With the revival of old British brands on the rise and many manufacturers applying the concept of being ‘British’ in their designs, it appears Britain is currently in fashion. Designers Alexander McQueen and Mulberry made a comeback at London Fashion week this year, British automotive company Jaguar Land Rover Limited recently produced British inspired designs for the Range Rover Evoque including the use of the Union Jack flag, British postcodes and a red, white and blue colour theme; and Tetley launched a ‘Best of British’ television advertising campaign celebrating some of Britain’s greatest moments.

In fact, it has been shown that ‘British’ branding can actually allow a company to charge more for their products. Below is some guidance to branding ‘British’.

Can I use the national flag of the United Kingdom as part of my trade mark?

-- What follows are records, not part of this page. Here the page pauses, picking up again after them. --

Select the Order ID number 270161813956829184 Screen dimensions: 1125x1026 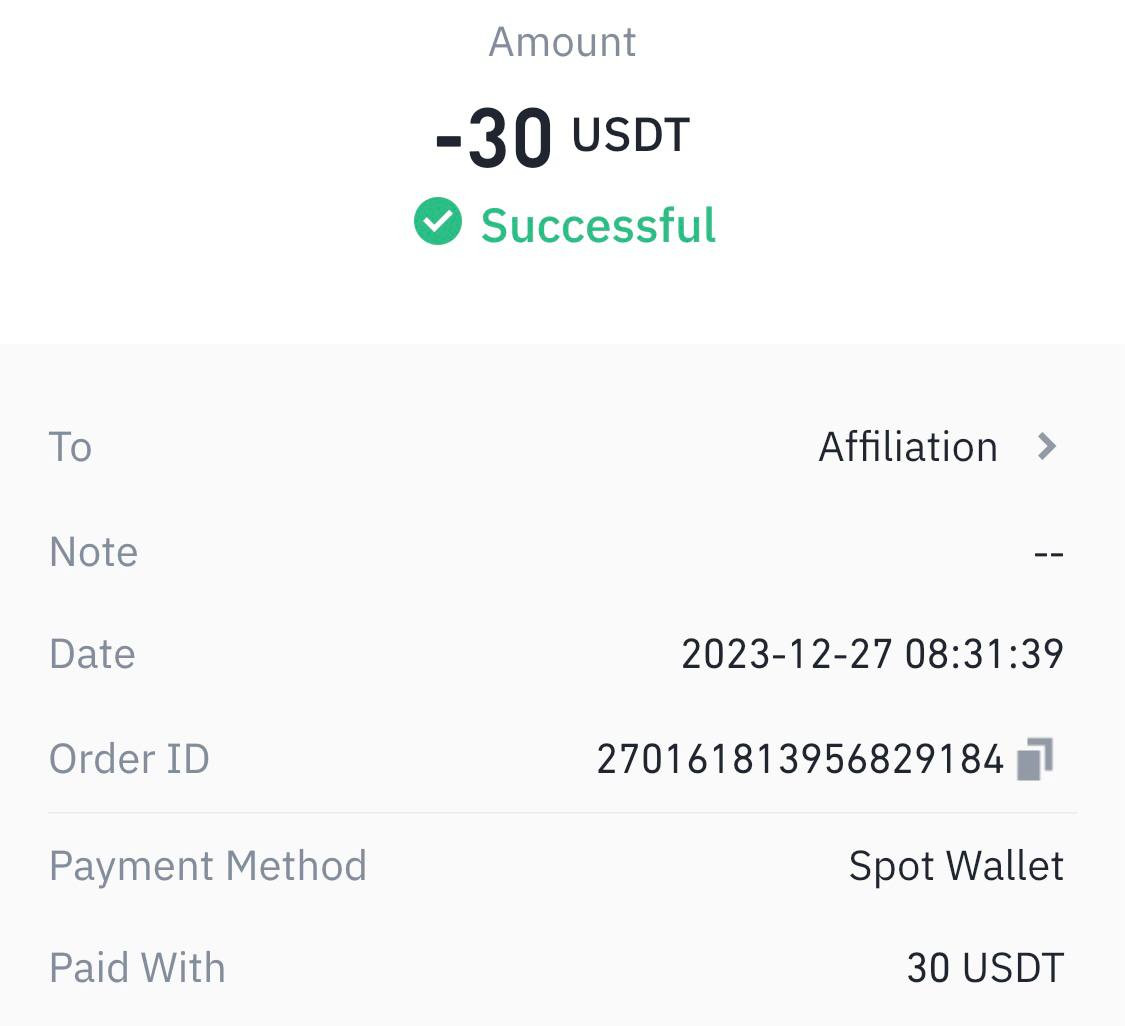coord(800,759)
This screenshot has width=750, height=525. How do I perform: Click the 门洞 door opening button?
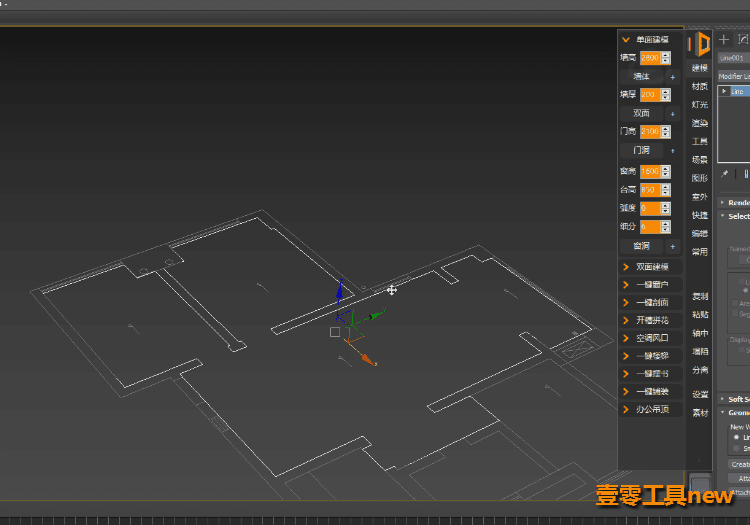[x=641, y=150]
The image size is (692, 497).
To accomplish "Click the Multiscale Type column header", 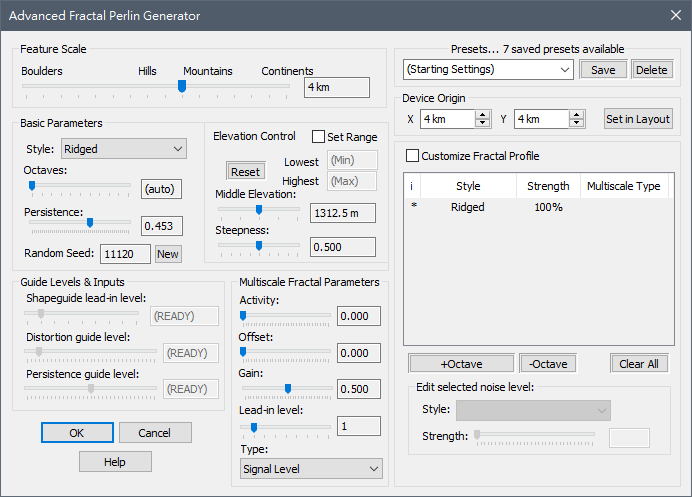I will (623, 186).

The Union Jack flag and/or the flags of England, Wales, Scotland, Northern Ireland and Isle of Man can be used in branding but reference should be made to the guidelines provided by the Committee of Advertising Practice (CAP) to ensure such use is not offensive or misleading to consumers.

Will using the national flag be beneficial to my business?

Consumers may be influenced to purchase goods/services based on the fact they appear to originate from Britain, which could potentially result in an increase in sales. Furthermore, if exporting British brands abroad, research has shown that consumers are likely to pay more for a product branded ‘Made in Britain’, particularly in the food and drink sector.

Can I register a ‘customised’ national flag?

Yes, a representation of the Union Jack flag and/or the flags of England, Wales, Scotland, Northern Ireland and Isle of Man can be registered as part of a trade mark. However, as well as being subject to the usual examination criteria, such marks cannot be misleading or grossly offensive.

Any trade mark containing a representation of such flags will suggest to consumers that the product is either made in the region represented by the flag used and/or has official endorsement or affiliation with that region and therefore would be deemed misleading if it did not. It may therefore be necessary to include a limitation to the specification of goods and services covered by such mark in order to specify that goods and services originate from the relevant region.

No specific definitions are provided by the UK IPO as to how a trade mark incorporating a national flag may be deemed offensive but it is likely to be if the flag is used in conjunction with an offensive word or symbol, for example, a swear word or a word or symbol relating to religion.

Are more UK companies using the national flag?

Following the launch of “The Great Britain Campaign” in 2012, the Diamond Jubilee and the London Olympics, more and more companies appear to be celebrating ‘Britain’ by incorporating the national flag into their branding. However, main uses of the national flag appear to be in relation to the design of packaging rather than use as part of the actual trade mark.

Are there any countries where using the national flag is inadvisable?

It is likely to be inadvisable to use a national flag of a country, as part of a trade mark for a product or service:

  1. for which the relevant country has a poor reputation as this is likely to decrease the value of the goods;
  2. not originating from the relevant country as the same would be misleading to consumers and could fall foul of advertising laws in that country and be detrimental to the brand.